O presidente da Venezuela, Nicolás Maduro, manteve-se no país após o vencimento do ultimato imposto pelo presidente dos Estados Unidos, Donald Trump, que lhe deu uma semana para deixar o território venezuelano. O prazo expirou na última sexta-feira (29), segundo informações da Reuters.
O ultimato foi comunicado durante uma ligação telefônica em 21 de novembro. Ao longo da semana, os EUA intensificaram ações de pressão contra Caracas. Washington ordenou ataques contra embarcações suspeitas de transportar drogas no Caribe, ameaçou expandir operações militares para o continente e classificou o Cartel de los Soles que, segundo autoridades norte-americanas, incluiria integrantes do alto escalão do governo venezuelano como organização terrorista. Maduro nega todas as acusações e afirma que os EUA tentam destituí-lo para controlar os recursos naturais da Venezuela, especialmente o petróleo.
De acordo com fontes ouvidas pela Reuters, Maduro disse a Trump que poderia deixar o país se recebesse amplas garantias, incluindo anistia total para si e sua família, retirada de sanções e encerramento de um processo contra ele no Tribunal Penal Internacional. O presidente venezuelano também pediu o cancelamento de sanções impostas a mais de 100 membros de seu governo, muitos acusados pelos EUA de corrupção, violações de direitos humanos e envolvimento com narcotráfico.

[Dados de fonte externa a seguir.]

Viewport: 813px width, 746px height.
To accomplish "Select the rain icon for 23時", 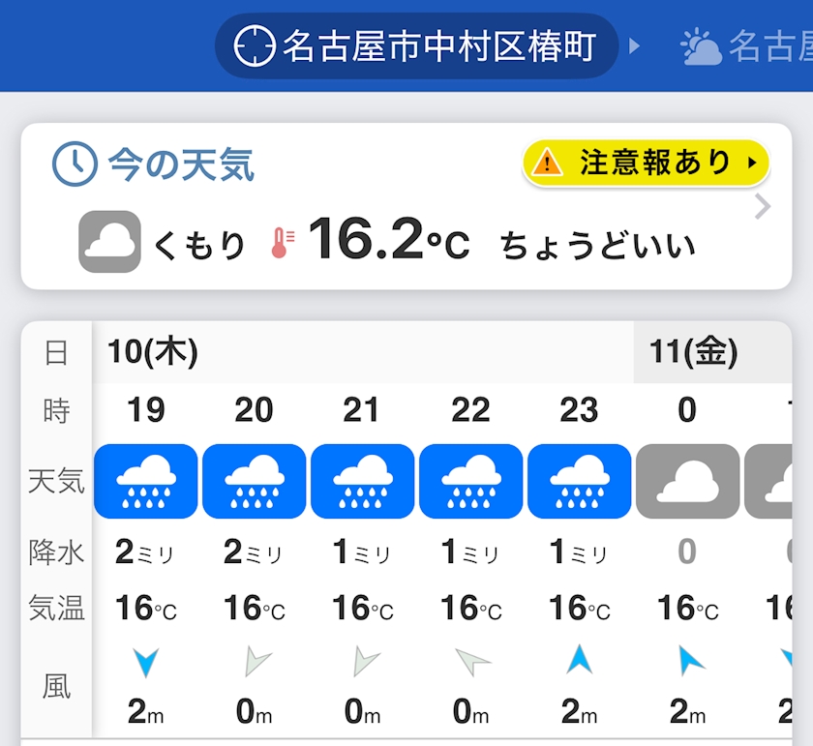I will [x=579, y=481].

Segundo duas fontes, Maduro ainda sugeriu que a vice-presidente Delcy Rodríguez comandasse um governo interino até novas eleições. Quase todas as solicitações foram rejeitadas por Trump, que apenas lhe ofereceu a possibilidade de deixar o país com a família dentro do prazo de uma semana. A conversa durou menos de 15 minutos.
Com o prazo expirado, Trump afirmou no sábado que o espaço aéreo da Venezuela estava “totalmente fechado”, conforme relataram duas fontes à agência. Trechos da conversa já haviam sido divulgados pelo Miami Herald, mas o ultimato de sete dias ainda não era conhecido.